● **Task prompt**:
Of the material below, the lines to be retyped are those from the line containing "For every named" through the line containing "Loans (72, 1525)", inclusive; reproduce them exactly.

● **Extracted information**:
[Start of section]
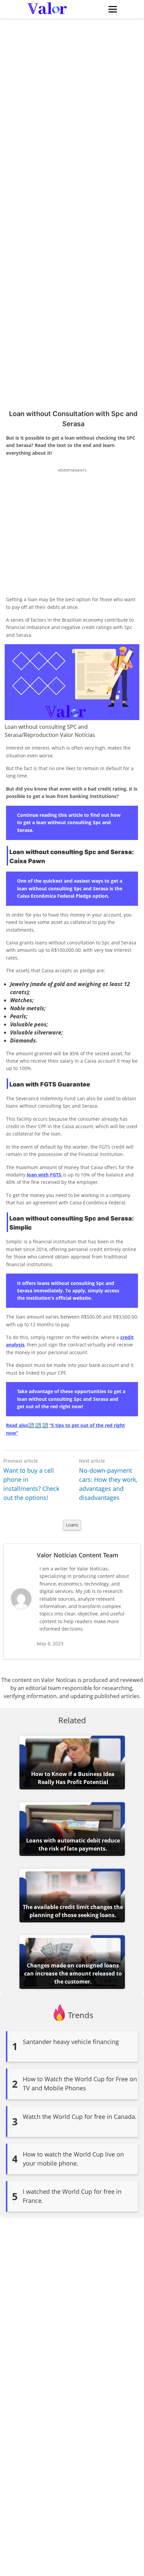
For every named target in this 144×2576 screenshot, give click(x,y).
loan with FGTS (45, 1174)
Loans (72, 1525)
[End of section]
[Start of section]
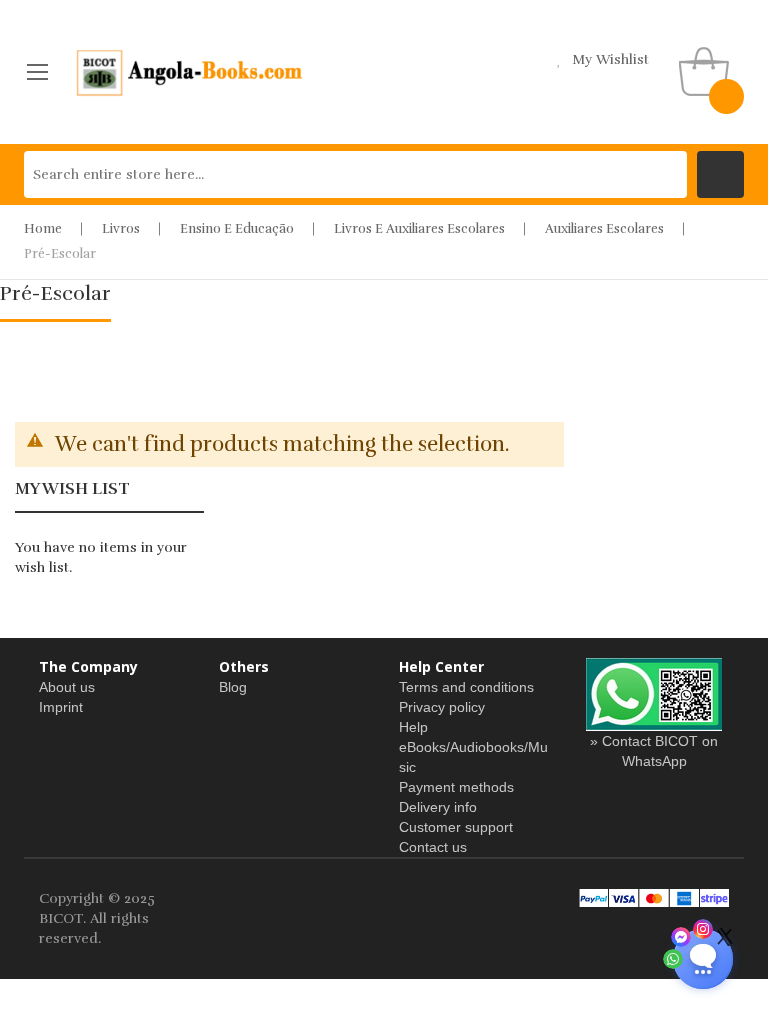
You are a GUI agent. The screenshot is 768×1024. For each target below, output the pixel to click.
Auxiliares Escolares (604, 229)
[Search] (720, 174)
[End of section]
● **Reply to the task**:
For every named target in this 144×2576 screenshot, give click(x,y).
loan with FGTS (45, 1174)
Loans (72, 1525)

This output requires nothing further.